A separate issue is whether aggregate income is i.i.d. and trend stationary. If aggregate income were a random walk, my estimates would be incorrect because the time series averages I use to compute welfare costs would not converge to the true costs. If aggregate income were trend stationary but not i.i.d., my results would understate the true welfare costs because persistent shocks with a small variance can have large effects on lifetime consumption. One of the objections to the results of Lucas (1987) has indeed been that persistent shocks would generate larger welfare costs (Obstfeld, 1994). To estimate welfare costs in a world with persistent shocks, however, we would need to find the competitive equilibrium in a dynamic model with agents who live more than one period. Such an equilibrium would be difficult to compute. Suppose agents live more than one period but die with some probability, leaving their assets to offspring who may have different preferences. Such a model has a non-degenerate long-run joint distribution of preferences and wealth, since new agents can be born with any combination of wealth and risk aversion. But the joint distribution of wealth and preferences may be non-stationary, since shocks will change the distribution of assets, leading to differences in the distribution of bequests depending on the history of shocks. If the joint distribution of wealth and assets is non-stationary, prices may also be non-stationary. However, the Krusell and Smith (1998) approximation method for non-stationary prices would be difficult to implement because we would need to keep track of prices for many different contingent claims, rather than a single risk-free rate. Further, arguably we should consider non-time-separable preferences to separate the roles of risk aversion and intertemporal substitution. Due to these technical challenges, I leave the analysis of a dynamic model for future research. Still, two points are worth noting:

  • The results in this paper hinge on gains from trade that are present regardless of the distribution of shocks.

  • The main reason to consider a dynamic model is that small persistent shocks have a large lifetime impact; in this sense, persistent shocks are similar to transitory shocks with a large variance.

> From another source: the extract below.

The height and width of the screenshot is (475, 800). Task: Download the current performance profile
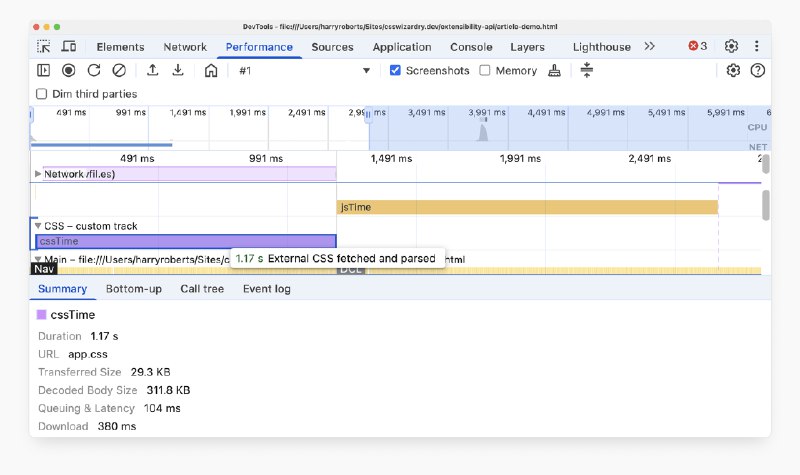click(178, 70)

Thus, while the small estimated variance of shocks in my data leads to small welfare costs, a larger variance would not change the results that heterogeneity in risk aversion generates gains from trade and reduces welfare costs. A reader who is concerned about the persistence of shocks may wish to conclude that the magnitude of welfare effects I estimate is too small, but the qualitative results should not be at issue.

6 Conclusion

One might think that, even if the average person does not suffer much from business cycles, a very risk-averse person could suffer greatly. My results show that this is not necessarily the case. In a complete-markets endowment economy where some people are very risk averse and others are not, the very risk-averse agents will buy insurance from less risk-averse agents and will not experience substantial consumption fluctuations; welfare losses are reduced for everyone. In other words, we cannot undo Lucas’ (1987) result simply by appealing to the possibility that some people strongly dislike risk.

Business cycles may have welfare consequences for many reasons other than the variability of aggregate consumption per se. Aggregate shocks may increase the welfare losses associated with uninsured idiosyncratic risk (e.g., Krusell and Smith, 1999). Alternatively, reducing aggregate risk might increase aggregate income, for example because firms would not make ex post inefficient investments (Ramey and Ramey, 1991), because government policies could raise output in recessions without lowering it in booms (DeLong and Summers, 1988), or because removing fluctuations would raise the economy’s growth rate (Barlevy, 2004). The point of this paper is simply that if business cycles matter, it is primarily for these other reasons – not because anyone, even a hypothetical infinitely risk-averse person, suffers much disutility directly from fluctuations in the aggregate endowment.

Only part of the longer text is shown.